Beta 2 adrenergic receptor gene methylation activates innate lymphoid cells to drive hypertension in lymphocyte deficient hosts.

作者信息

Chen Wei, Perrotta Sara, Xiao Liang, Carnevale Lorenzo, Abd-ElDayem Marwa A, Hennen Elizabeth M, Rivera-Medina Luis Miguel, Patrick David M, Ao Mingfang, Pallante Fabio, Zonfrilli Azzurra, Zhao Shilin, Migliaccio Agnese, Lan Lan, Fardella Stefania, Sciumè Giuseppe, Mastroiacovo Francesco, Lembo Giuseppe, Carnevale Daniela, Harrison David G

机构信息

Division of Clinical Pharmacology, Department of Medicine, Vanderbilt University Medical Center, Nashville, TN, USA.

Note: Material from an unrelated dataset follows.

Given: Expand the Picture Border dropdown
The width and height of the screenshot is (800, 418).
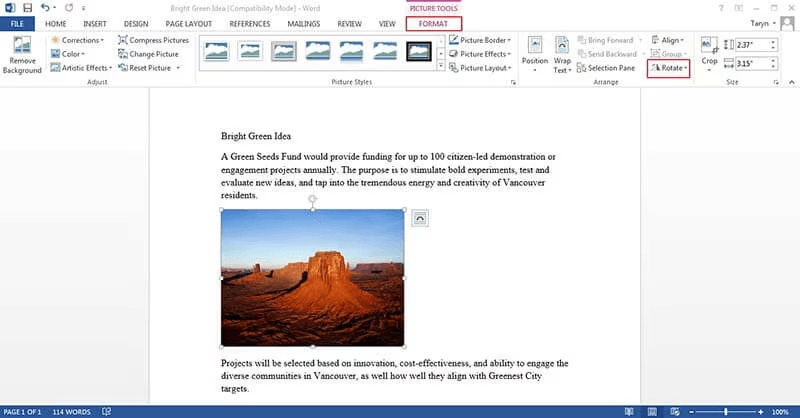Looking at the screenshot, I should (480, 40).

Department of Angiocardioneurology and Translational Medicine, Unit of Neuro and Cardiovascular Pathophysiology, IRCCS Neuromed, Via dell'Elettronica, Pozzilli 86077, Italy.

出版信息

Cardiovasc Res. 2025 May 23;121(5):817-831. doi: 10.1093/cvr/cvaf042.

DOI:10.1093/cvr/cvaf042
PMID:40205453
原文链接:https://pmc.ncbi.nlm.nih.gov/articles/PMC12101357/
Abstract

AIMS

T cells contribute to hypertension; however, hypertension occurs in settings of T cell deficiency.

METHODS AND RESULTS

We studied two colonies of T/B cell-deficient RAG-1-/- mice with disparate responses to angiotensin II, being one protected from blood pressure increase and the other one responsive. This difference depends on the capability of hypertensive RAG-1-/- mice to expand natural killer and innate lymphoid cells (NK/ILCs) that produce pro-hypertensive cytokines. This process is regulated by the DNA methylation status of the β2 adrenergic receptor (β2-AdR). Angiotensin II caused blood pressure elevation in T and NK/ILCs-deficient mice only when either T or NK/ILCs cells were adoptively reconstituted. Additional studies showed NK cell expansion in humans that underwent B cell depletion, and this was augmented in those with hypertension.

CONCLUSIONS

These findings illustrate that the modulation of NK/ILCs activation by adrenergic signalling governs an escape mechanism in lymphocyte-deficient host, enabling the development of hypertension.

摘要

目的

T细胞与高血压有关;然而,高血压也会在T细胞缺乏的情况下发生。

方法与结果

我们研究了两群对血管紧张素II反应不同的T/B细胞缺陷型RAG-1-/-小鼠,其中一群可免受血压升高影响,另一群则有反应。这种差异取决于高血压RAG-1-/-小鼠扩增产生促高血压细胞因子的自然杀伤细胞和固有淋巴细胞(NK/ILC)的能力。这一过程受β2肾上腺素能受体(β2-AdR)的DNA甲基化状态调控。只有当T细胞或NK/ILC细胞被过继性重建时,血管紧张素II才会使T细胞和NK/ILC缺陷型小鼠的血压升高。进一步研究表明,接受B细胞清除的人类会出现NK细胞扩增,且高血压患者中这种扩增更为明显。

结论

这些发现表明,肾上腺素能信号对NK/ILC激活的调节控制着淋巴细胞缺陷宿主中的一种逃逸机制,从而导致高血压的发生。